* **Set task 1**: In the Fibonacci excerpt, what does the number of binary strings of length $n$ without consecutive $1$s equal?

* **Given text**:
This is rather easy using algebra:

$$F_2+F_5+\dots+F_{3n-1}=\frac{F_{3n+1}-1}{2}$$ $$2F_2+2F_5+\dots+2F_{3n-1}=F_{3n+1}-1$$ $$(F_0+F_1)+F_2+(F_3+F_4) + F_5+\dots+(F_{3n-3} + F_{3n-2}) + F_{3n-1}=F_{3n+1}-1$$ $$\sum_{k=0}^{m} F_k = F_{m+2} -1 \quad\text{ for } m = 3n-1$$

where the last one is a well know identity for Fibonacci numbers. To prove it by combinatorial interpretation you might want to follow the same way. Let's start with the following from Wikipedia:

The number of binary strings of length $n$ without consecutive $1$s is the Fibonacci number $F_{n+2}$.

* **Set task 2**: Rewrite the rows from the first one through the line containing "center [1528, 19].", replacing "coordinates" with "location" and keeping everything else the same. Return only those lines.

* **Data to use**:

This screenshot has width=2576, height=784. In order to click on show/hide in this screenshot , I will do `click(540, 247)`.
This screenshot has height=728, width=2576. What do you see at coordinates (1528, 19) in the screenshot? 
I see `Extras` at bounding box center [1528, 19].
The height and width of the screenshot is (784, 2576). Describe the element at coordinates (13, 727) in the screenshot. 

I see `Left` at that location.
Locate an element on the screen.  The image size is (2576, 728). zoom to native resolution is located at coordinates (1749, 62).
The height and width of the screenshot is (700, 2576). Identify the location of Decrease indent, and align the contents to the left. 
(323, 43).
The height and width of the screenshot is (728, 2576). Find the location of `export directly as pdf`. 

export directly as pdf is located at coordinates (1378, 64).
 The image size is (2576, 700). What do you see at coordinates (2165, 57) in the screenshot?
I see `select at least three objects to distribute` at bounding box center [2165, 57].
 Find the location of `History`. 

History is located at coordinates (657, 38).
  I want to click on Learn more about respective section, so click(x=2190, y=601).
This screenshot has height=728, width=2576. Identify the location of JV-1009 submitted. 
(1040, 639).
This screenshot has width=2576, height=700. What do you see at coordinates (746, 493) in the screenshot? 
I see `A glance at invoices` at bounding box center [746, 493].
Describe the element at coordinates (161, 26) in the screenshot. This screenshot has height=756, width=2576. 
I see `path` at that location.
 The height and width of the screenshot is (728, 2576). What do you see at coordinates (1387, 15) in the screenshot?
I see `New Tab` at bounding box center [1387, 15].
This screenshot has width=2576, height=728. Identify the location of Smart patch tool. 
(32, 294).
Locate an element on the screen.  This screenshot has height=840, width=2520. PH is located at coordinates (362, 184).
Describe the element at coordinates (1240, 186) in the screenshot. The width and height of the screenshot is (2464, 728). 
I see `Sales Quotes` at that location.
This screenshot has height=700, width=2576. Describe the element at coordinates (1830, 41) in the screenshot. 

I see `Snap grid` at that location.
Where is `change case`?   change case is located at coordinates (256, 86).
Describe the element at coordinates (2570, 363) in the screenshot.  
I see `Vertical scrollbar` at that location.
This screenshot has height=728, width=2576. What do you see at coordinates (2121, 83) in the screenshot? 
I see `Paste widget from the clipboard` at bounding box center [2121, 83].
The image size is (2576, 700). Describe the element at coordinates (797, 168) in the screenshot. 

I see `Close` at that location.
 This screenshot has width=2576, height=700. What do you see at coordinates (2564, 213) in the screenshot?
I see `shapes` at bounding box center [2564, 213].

* **Expected answer 1**: The Fibonacci number $F_{n+2}$.

* **Expected answer 2**:
This screenshot has width=2576, height=784. In order to click on show/hide in this screenshot , I will do `click(540, 247)`.
This screenshot has height=728, width=2576. What do you see at location (1528, 19) in the screenshot? 
I see `Extras` at bounding box center [1528, 19].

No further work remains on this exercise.